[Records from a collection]

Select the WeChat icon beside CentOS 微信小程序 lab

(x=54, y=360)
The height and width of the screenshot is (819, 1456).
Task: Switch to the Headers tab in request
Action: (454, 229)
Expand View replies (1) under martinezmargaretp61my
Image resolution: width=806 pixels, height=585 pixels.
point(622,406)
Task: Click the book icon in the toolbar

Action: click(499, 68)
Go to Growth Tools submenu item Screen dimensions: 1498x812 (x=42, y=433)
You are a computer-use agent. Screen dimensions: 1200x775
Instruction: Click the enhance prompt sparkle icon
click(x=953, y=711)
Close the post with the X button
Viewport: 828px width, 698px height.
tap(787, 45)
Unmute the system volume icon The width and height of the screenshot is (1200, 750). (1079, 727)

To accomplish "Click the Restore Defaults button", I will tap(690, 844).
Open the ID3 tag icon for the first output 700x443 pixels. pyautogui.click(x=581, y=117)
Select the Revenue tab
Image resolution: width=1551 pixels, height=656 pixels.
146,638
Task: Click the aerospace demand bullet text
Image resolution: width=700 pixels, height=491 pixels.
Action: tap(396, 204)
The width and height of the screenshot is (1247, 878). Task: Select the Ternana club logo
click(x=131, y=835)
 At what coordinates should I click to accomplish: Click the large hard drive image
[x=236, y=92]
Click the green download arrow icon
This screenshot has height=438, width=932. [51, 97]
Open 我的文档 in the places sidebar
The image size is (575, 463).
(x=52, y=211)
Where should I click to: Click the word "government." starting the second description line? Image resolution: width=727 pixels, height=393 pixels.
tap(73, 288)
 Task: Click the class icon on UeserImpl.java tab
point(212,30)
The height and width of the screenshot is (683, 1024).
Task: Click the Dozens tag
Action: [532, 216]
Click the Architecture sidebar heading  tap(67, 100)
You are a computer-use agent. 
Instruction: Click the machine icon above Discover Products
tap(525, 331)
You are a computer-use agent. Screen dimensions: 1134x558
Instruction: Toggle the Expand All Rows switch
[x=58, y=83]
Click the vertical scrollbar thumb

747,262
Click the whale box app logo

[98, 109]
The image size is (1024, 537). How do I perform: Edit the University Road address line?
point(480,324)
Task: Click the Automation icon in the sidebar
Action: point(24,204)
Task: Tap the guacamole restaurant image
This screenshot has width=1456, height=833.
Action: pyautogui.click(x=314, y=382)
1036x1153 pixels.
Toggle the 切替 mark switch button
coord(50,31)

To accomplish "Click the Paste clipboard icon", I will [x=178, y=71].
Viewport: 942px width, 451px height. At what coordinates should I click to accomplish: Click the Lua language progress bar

Aim of the exercise:
Look at the records above. Copy every line where the string "dimensions" occurs.

Result of this task:
Go to Growth Tools submenu item Screen dimensions: 1498x812 (x=42, y=433)
You are a computer-use agent. Screen dimensions: 1200x775
You are a computer-use agent. Screen dimensions: 1134x558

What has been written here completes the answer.